The task: No pictures, nothing altered: return the data below.

━━━ Exercise inputs

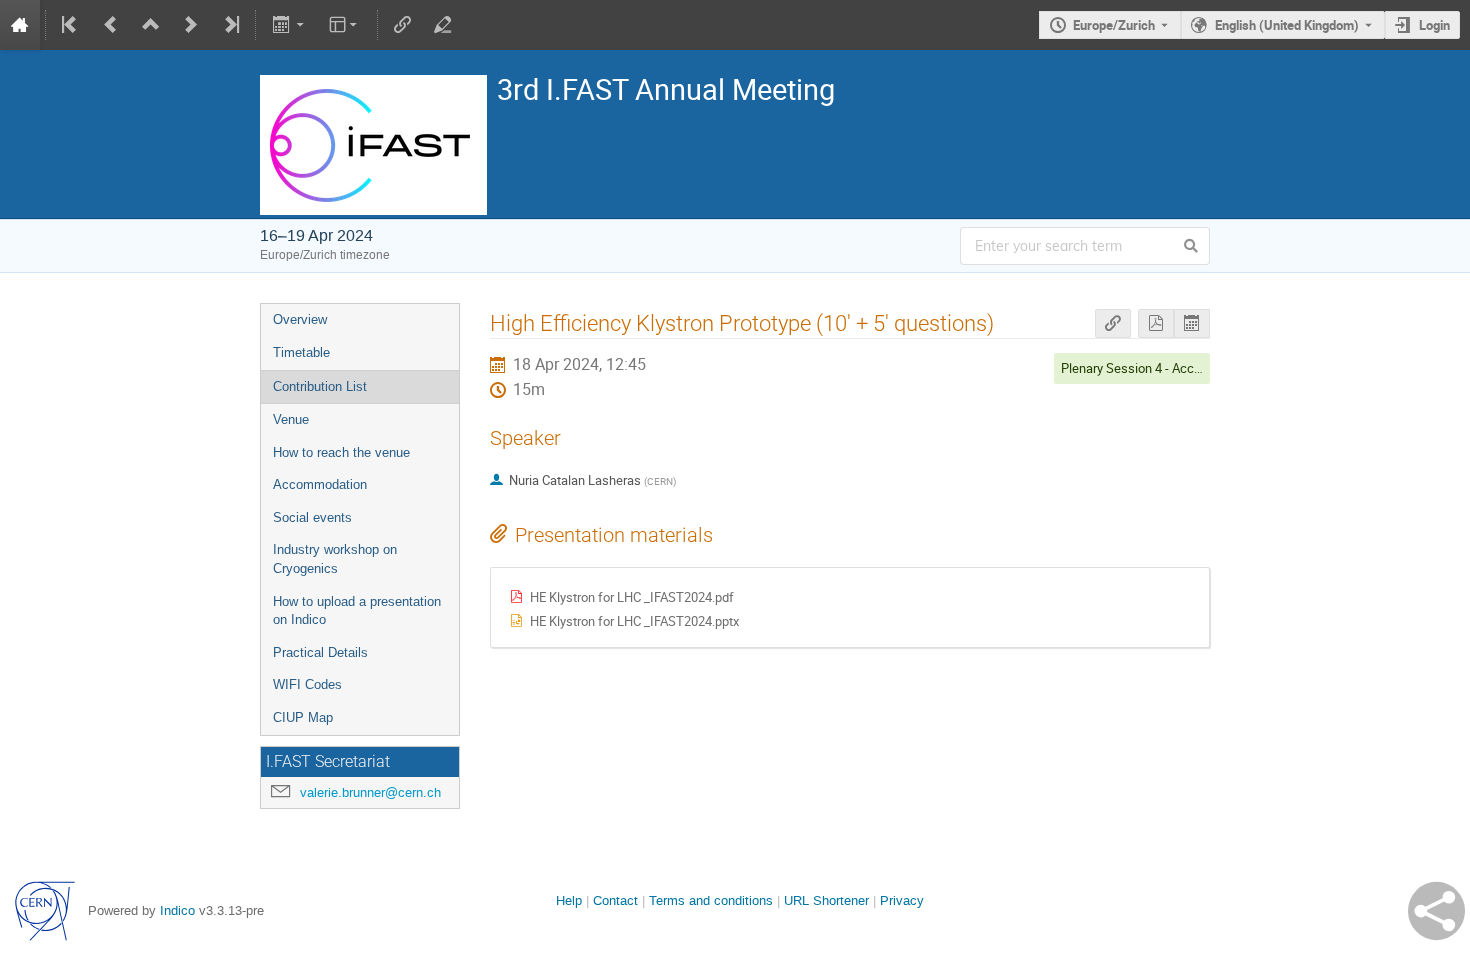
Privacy (902, 900)
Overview (300, 319)
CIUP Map (303, 717)
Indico (177, 910)
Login (1434, 25)
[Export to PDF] (1156, 323)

━━━━━━

Output for this task:
Privacy (902, 900)
Overview (300, 319)
CIUP Map (303, 717)
Indico (177, 910)
Login (1434, 25)
[Export to PDF] (1156, 323)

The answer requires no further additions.